Inovasi Manfaatkan 1,7 Hektare TKD Ampeldento Menjadi Wisata Edukasi

TKD Ampeldento yang akan disulap menjadi wisata (Achmad Sulchan An Nauri)

MALANGVOICE – Aparatur desa Ampeldento, Karangploso, Kabupaten Malang bakal meyulap TKD-nya menjadi wisata edukasi pertanian dan olahraga.

Namun, inovasi itu masih menemui ganjalan karena masih belum mendapat izin dari Bupati Kabupaten Malang karena proses Pilkada Serentak lalu. Selain itu juga ada beberapa warga yang mendukung namun masih mempertanyakan kejelasan legelaitas wisata tersebut karena jangka panjang sewa yang terbilang lama.

Potensi desa wisata Ampeldento itu akan digarap di tanah kas desa (TKD) yang memiliki luas 1,7 hektare. Nantinya di sana akan ada sekolah alam yang bekerja sama dengan Universitas Brawijaya Malang untuk mengedukasi pengunjung dan masyarakat tentang pertanian. Selain itu akan dibuat jogging track serta lapangan mini soccer yang bisa digunakan pengunjung dan masyarakat sekitar untuk berolahraga.

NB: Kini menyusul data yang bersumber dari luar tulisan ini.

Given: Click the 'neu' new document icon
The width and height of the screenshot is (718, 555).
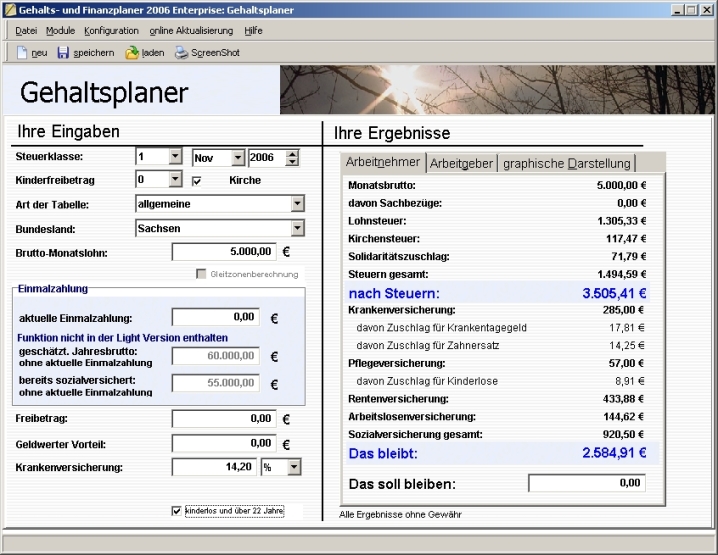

Ditambah lagi Desa Ampeldento tidak bergerak sendiri. Mereka akan bekerja sama dengan Desa Ngijo, Kecamatan Karangploso, Kabupaten Malang untuk berkolaborasi membangun desa wisata ini. Pasalnya Desa Ampeldento dan Desa Ngijo letaknya bersebelahan, dan TKD masing-masing desa bisa diolah bersama, pada pihak Desa Ngijo akan menyediakan wisata pujasera khas desa.

“Ide ini muncul karena permasalahan sampah antar Desa Ngijo dan Desa Ampeldento yang tak kunjung selesai selama enam tahun,” jelas Sekertaris Desa Ampeldento, Iksan Faris Wibowo.

Mulanya Tempat Pembuangan Sementara (TPS) Desa Ngijo yang berdempetan dengan Desa Ampeldento tepatnya Dusun Kasin sering mendapat dampak bau busuk dan pencemaran lingkungan dari TPS tersebut.

“Akhirnya kami bentuk wisata kolaborasi dan Desa Ngijo mau untuk memindahkan TPSnya untuk dirombak menjadi tempat wisata,” jelasnya.

Ide pembangunan serta penggarapannya ini diinisiasi dan akan dilakukan oleh oleh PT. Garda Bakti Karya yang memiliki Nendes Kombet (NK) Coffee yang memang lokasinya berdekatan dengan TKD tersebut dengan sistem sewa.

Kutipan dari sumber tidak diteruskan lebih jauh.